Reputation: 7800
I have 2 files (messages, keys). I want to pull out all the lines out 'messages' that include a word from 'keys'.
messages = LOAD 'my-messages.txt' as (message:chararray);
keys = LOAD 'keys.txt' as (key: chararray);
Now I know I can do an inner join between messages & keys, but that won't work in situations such as:
message = "hi there"
key = "hi"
I'm thinking of a UDF as a way to get around it:
DEFINE containsKey my.udf.Matches("path/keys.txt");
matches = FILTER messages BY containsKey(messages);
Then inside the UDF loop through all keys (yikes!) Doesn't feel right...Not sure if my approach is right, so feel free to offer suggestions.
Upvotes: 0
Views: 66
Reputation: 2287
This looks like a use case where CROSS can be used.
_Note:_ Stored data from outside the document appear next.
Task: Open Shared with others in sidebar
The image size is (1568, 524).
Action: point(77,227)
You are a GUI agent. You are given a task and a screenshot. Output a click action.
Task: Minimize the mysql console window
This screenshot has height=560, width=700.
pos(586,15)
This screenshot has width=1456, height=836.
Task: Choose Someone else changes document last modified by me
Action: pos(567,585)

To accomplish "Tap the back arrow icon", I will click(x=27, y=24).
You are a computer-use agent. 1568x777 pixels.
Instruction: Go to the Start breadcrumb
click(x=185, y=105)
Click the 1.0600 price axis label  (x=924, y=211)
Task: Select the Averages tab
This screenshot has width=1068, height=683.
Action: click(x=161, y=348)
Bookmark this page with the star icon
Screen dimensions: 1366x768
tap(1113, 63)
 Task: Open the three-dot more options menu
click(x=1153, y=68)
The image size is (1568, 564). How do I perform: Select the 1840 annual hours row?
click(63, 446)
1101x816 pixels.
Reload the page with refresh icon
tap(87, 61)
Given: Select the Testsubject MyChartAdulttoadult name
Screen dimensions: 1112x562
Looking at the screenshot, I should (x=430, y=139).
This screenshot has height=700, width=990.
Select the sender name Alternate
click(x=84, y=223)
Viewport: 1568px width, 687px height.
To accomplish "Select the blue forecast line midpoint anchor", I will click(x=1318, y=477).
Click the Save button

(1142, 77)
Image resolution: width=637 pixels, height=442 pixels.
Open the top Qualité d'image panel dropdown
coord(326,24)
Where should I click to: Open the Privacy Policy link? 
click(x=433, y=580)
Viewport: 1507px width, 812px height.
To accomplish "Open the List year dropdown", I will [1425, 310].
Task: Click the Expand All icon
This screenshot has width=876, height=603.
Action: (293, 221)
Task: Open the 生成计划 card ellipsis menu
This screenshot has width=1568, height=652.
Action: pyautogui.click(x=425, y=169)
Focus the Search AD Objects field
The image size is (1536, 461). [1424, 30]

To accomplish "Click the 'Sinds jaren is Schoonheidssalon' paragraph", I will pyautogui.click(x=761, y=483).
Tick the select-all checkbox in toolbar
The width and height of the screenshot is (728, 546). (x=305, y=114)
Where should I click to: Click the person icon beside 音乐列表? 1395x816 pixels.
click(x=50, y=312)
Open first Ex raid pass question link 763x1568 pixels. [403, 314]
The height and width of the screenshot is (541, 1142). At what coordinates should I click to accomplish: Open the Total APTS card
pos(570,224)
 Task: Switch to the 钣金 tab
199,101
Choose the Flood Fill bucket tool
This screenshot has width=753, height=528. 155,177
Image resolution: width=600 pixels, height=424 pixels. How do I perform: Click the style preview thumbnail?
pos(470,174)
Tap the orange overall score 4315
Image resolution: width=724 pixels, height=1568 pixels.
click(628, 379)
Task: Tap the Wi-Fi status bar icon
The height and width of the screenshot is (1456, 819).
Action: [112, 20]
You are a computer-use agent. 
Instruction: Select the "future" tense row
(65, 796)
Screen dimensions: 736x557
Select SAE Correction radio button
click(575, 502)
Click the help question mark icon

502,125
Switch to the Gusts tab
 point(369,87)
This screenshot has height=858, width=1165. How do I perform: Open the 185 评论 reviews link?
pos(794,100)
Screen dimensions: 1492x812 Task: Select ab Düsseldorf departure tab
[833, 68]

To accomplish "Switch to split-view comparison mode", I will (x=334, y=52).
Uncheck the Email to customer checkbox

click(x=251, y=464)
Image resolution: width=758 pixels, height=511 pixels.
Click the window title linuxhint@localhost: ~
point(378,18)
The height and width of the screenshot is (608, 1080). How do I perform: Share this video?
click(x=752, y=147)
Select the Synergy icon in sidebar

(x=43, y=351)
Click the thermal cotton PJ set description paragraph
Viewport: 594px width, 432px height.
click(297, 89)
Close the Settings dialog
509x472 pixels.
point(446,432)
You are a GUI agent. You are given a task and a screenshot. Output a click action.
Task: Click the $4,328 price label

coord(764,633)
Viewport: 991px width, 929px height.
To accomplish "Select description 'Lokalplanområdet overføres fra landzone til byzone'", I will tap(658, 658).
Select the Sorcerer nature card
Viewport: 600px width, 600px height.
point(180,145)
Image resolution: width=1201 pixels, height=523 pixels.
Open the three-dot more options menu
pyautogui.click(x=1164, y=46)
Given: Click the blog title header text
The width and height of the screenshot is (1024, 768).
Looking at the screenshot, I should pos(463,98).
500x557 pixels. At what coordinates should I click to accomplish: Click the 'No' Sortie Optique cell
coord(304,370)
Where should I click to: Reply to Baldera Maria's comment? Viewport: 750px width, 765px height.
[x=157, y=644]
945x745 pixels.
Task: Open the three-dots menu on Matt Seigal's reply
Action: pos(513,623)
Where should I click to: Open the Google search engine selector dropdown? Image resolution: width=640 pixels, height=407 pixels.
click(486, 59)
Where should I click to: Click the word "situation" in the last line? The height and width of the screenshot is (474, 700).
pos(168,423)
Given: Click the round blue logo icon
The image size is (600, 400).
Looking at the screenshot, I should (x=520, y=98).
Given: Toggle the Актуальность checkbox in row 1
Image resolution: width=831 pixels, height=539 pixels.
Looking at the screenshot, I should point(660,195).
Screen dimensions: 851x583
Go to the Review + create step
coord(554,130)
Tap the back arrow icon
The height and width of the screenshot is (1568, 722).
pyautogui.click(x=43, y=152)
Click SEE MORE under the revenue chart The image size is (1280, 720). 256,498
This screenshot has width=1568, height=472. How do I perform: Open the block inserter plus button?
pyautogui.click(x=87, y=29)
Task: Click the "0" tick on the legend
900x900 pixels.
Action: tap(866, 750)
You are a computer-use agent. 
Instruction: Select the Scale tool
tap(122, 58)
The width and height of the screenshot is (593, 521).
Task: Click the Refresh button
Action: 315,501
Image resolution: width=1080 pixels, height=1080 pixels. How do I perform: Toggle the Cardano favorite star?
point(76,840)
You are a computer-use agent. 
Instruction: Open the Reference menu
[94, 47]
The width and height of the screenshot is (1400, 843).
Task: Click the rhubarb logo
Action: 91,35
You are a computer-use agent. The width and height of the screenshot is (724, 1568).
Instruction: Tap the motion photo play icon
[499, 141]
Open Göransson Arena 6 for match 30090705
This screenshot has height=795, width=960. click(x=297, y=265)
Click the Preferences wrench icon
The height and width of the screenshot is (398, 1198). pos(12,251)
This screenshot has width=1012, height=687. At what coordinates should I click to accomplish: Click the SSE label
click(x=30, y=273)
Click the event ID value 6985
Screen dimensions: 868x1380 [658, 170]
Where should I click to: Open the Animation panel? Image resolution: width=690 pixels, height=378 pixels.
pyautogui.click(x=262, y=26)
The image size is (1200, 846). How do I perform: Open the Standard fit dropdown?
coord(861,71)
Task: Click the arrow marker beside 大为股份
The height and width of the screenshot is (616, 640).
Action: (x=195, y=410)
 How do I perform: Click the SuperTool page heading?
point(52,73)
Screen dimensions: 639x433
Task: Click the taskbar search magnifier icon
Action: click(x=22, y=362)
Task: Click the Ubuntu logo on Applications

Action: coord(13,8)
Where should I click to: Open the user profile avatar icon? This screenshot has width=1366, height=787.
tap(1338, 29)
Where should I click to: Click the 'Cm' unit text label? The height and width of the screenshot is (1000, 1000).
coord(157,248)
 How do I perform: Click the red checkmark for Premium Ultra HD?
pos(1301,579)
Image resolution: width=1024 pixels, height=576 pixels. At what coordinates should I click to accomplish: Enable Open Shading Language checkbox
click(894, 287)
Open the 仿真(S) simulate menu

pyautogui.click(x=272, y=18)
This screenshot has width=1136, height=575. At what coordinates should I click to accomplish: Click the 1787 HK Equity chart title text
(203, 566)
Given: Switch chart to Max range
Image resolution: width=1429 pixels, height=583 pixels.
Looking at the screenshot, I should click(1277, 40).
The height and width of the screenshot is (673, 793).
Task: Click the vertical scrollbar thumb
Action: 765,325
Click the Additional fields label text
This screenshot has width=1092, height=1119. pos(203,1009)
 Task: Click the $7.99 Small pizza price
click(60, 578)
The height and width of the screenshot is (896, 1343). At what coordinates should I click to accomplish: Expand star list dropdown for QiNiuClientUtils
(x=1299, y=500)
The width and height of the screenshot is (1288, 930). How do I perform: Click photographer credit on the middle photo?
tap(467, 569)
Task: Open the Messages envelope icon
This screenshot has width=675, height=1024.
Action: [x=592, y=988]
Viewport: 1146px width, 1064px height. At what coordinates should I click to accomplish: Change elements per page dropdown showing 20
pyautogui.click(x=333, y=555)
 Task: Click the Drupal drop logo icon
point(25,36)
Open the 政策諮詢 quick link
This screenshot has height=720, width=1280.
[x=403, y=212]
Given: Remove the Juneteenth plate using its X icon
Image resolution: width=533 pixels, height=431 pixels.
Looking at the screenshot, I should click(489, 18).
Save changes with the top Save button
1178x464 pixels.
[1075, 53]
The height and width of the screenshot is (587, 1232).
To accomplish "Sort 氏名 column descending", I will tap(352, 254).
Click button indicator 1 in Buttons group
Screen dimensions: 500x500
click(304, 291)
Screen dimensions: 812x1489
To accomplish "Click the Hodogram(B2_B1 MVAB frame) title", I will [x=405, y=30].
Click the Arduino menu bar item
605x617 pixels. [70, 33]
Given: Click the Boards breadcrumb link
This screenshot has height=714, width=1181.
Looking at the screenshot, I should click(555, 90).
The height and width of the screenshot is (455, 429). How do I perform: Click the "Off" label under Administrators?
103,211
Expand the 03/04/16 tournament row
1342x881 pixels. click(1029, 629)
Ref : http://pig.apache.org/docs/r0.7.0/piglatin_ref2.html#CROSS
This might not be an optimal solution, sharing a feasible approach.
Input :
Messages :
hi there
He said "Hi, how are you doing ?"
HI there
Hello there
Keys :
hi
Pig Script :
messages = LOAD 'messages.csv' USING PigStorage('\t') AS (message:chararray);
keys = LOAD 'keys.csv' USING PigStorage('\t') AS (key:chararray);
crossed_data = CROSS messages, keys ;
filt_required_data = FILTER crossed_data BY LOWER(messages::message) MATCHES CONCAT('.*', LOWER(keys::key), '.*');
required_data = FOREACH filt_required_data GENERATE messages::message AS message;
DUMP required_data;
Output :
(hi there)
(He said "Hi, how are you doing ?")
(HI there)
Upvotes: 2